> _Problem requirements_
Reproduce every line of these records without changing anything.

Collected data entries
* * * * * * * * *
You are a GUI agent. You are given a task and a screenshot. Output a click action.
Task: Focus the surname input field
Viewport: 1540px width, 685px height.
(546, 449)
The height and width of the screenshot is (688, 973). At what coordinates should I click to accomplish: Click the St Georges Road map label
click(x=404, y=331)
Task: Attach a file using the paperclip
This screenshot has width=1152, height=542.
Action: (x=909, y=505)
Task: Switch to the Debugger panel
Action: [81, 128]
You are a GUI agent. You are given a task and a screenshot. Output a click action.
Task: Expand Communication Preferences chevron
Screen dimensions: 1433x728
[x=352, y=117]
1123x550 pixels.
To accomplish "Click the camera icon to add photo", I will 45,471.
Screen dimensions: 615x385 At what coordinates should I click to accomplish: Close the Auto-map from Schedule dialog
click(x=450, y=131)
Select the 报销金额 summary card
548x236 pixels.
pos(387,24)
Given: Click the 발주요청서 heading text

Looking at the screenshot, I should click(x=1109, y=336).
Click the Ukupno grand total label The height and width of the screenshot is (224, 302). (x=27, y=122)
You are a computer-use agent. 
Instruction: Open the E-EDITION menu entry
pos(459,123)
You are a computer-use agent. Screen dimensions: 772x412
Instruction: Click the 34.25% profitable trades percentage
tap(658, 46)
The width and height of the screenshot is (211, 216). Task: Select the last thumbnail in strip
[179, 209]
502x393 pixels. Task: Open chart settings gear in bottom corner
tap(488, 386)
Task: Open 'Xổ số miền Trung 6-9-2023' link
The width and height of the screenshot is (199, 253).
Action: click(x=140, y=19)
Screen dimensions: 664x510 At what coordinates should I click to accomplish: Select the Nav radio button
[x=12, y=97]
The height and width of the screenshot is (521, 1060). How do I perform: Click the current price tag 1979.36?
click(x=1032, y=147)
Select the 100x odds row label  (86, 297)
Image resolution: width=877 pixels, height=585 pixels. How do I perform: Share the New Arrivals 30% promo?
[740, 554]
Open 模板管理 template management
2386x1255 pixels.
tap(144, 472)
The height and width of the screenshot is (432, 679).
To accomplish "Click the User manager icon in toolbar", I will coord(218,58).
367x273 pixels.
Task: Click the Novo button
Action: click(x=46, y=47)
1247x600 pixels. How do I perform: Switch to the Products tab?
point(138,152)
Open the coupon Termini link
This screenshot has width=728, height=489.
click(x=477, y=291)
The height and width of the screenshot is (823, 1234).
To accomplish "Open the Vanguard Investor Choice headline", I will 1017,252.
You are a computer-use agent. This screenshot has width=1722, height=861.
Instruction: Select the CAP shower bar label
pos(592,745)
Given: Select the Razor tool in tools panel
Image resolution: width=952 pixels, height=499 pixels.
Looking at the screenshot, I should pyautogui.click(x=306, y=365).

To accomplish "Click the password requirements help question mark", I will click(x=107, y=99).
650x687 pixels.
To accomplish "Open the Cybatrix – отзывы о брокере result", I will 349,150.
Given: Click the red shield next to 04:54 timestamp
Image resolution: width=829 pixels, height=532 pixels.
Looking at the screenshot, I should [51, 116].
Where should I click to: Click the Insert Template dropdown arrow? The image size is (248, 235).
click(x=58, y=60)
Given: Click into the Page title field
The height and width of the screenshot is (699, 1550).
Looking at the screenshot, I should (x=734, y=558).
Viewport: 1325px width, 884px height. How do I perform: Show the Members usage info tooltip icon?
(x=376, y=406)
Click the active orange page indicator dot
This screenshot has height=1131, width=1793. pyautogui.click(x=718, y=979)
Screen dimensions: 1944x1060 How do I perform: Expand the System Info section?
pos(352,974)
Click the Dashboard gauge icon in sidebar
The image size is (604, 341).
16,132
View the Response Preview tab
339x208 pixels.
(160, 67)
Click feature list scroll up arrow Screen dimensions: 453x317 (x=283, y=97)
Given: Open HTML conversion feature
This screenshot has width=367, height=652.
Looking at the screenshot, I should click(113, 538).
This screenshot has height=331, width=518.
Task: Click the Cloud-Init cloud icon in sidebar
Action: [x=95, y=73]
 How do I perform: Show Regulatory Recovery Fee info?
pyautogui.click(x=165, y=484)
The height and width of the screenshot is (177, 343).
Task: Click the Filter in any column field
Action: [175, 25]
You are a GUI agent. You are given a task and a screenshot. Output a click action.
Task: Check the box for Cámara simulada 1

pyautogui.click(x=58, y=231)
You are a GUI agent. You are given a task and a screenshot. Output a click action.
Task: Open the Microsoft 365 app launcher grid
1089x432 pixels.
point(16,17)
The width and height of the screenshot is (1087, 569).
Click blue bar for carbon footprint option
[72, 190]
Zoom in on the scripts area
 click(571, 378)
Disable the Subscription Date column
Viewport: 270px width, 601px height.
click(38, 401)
* * * * * * * * *
> _Task answer_
You are a GUI agent. You are given a task and a screenshot. Output a click action.
Task: Focus the surname input field
Viewport: 1540px width, 685px height.
(546, 449)
The height and width of the screenshot is (688, 973). At what coordinates should I click to accomplish: Click the St Georges Road map label
click(x=404, y=331)
Task: Attach a file using the paperclip
This screenshot has width=1152, height=542.
Action: (x=909, y=505)
Task: Switch to the Debugger panel
Action: [81, 128]
You are a GUI agent. You are given a task and a screenshot. Output a click action.
Task: Expand Communication Preferences chevron
Screen dimensions: 1433x728
[x=352, y=117]
1123x550 pixels.
To accomplish "Click the camera icon to add photo", I will 45,471.
Screen dimensions: 615x385 At what coordinates should I click to accomplish: Close the Auto-map from Schedule dialog
click(x=450, y=131)
Select the 报销金额 summary card
548x236 pixels.
pos(387,24)
Given: Click the 발주요청서 heading text

Looking at the screenshot, I should click(x=1109, y=336).
Click the Ukupno grand total label The height and width of the screenshot is (224, 302). (x=27, y=122)
You are a computer-use agent. 
Instruction: Open the E-EDITION menu entry
pos(459,123)
You are a computer-use agent. Screen dimensions: 772x412
Instruction: Click the 34.25% profitable trades percentage
tap(658, 46)
The width and height of the screenshot is (211, 216). Task: Select the last thumbnail in strip
[179, 209]
502x393 pixels. Task: Open chart settings gear in bottom corner
tap(488, 386)
Task: Open 'Xổ số miền Trung 6-9-2023' link
The width and height of the screenshot is (199, 253).
Action: click(x=140, y=19)
Screen dimensions: 664x510 At what coordinates should I click to accomplish: Select the Nav radio button
[x=12, y=97]
The height and width of the screenshot is (521, 1060). How do I perform: Click the current price tag 1979.36?
click(x=1032, y=147)
Select the 100x odds row label  (86, 297)
Image resolution: width=877 pixels, height=585 pixels. How do I perform: Share the New Arrivals 30% promo?
[740, 554]
Open 模板管理 template management
2386x1255 pixels.
tap(144, 472)
The height and width of the screenshot is (432, 679).
To accomplish "Click the User manager icon in toolbar", I will coord(218,58).
367x273 pixels.
Task: Click the Novo button
Action: click(x=46, y=47)
1247x600 pixels. How do I perform: Switch to the Products tab?
point(138,152)
Open the coupon Termini link
This screenshot has width=728, height=489.
click(x=477, y=291)
The height and width of the screenshot is (823, 1234).
To accomplish "Open the Vanguard Investor Choice headline", I will 1017,252.
You are a computer-use agent. This screenshot has width=1722, height=861.
Instruction: Select the CAP shower bar label
pos(592,745)
Given: Select the Razor tool in tools panel
Image resolution: width=952 pixels, height=499 pixels.
Looking at the screenshot, I should pyautogui.click(x=306, y=365).

To accomplish "Click the password requirements help question mark", I will click(x=107, y=99).
650x687 pixels.
To accomplish "Open the Cybatrix – отзывы о брокере result", I will 349,150.
Given: Click the red shield next to 04:54 timestamp
Image resolution: width=829 pixels, height=532 pixels.
Looking at the screenshot, I should [51, 116].
Where should I click to: Click the Insert Template dropdown arrow? The image size is (248, 235).
click(x=58, y=60)
Given: Click into the Page title field
The height and width of the screenshot is (699, 1550).
Looking at the screenshot, I should (x=734, y=558).
Viewport: 1325px width, 884px height. How do I perform: Show the Members usage info tooltip icon?
(x=376, y=406)
Click the active orange page indicator dot
This screenshot has height=1131, width=1793. pyautogui.click(x=718, y=979)
Screen dimensions: 1944x1060 How do I perform: Expand the System Info section?
pos(352,974)
Click the Dashboard gauge icon in sidebar
The image size is (604, 341).
16,132
View the Response Preview tab
339x208 pixels.
(160, 67)
Click feature list scroll up arrow Screen dimensions: 453x317 (x=283, y=97)
Given: Open HTML conversion feature
This screenshot has width=367, height=652.
Looking at the screenshot, I should click(113, 538).
This screenshot has height=331, width=518.
Task: Click the Cloud-Init cloud icon in sidebar
Action: [x=95, y=73]
 How do I perform: Show Regulatory Recovery Fee info?
pyautogui.click(x=165, y=484)
The height and width of the screenshot is (177, 343).
Task: Click the Filter in any column field
Action: [175, 25]
You are a GUI agent. You are given a task and a screenshot. Output a click action.
Task: Check the box for Cámara simulada 1

pyautogui.click(x=58, y=231)
You are a GUI agent. You are given a task and a screenshot. Output a click action.
Task: Open the Microsoft 365 app launcher grid
1089x432 pixels.
point(16,17)
The width and height of the screenshot is (1087, 569).
Click blue bar for carbon footprint option
[72, 190]
Zoom in on the scripts area
 click(571, 378)
Disable the Subscription Date column
Viewport: 270px width, 601px height.
click(38, 401)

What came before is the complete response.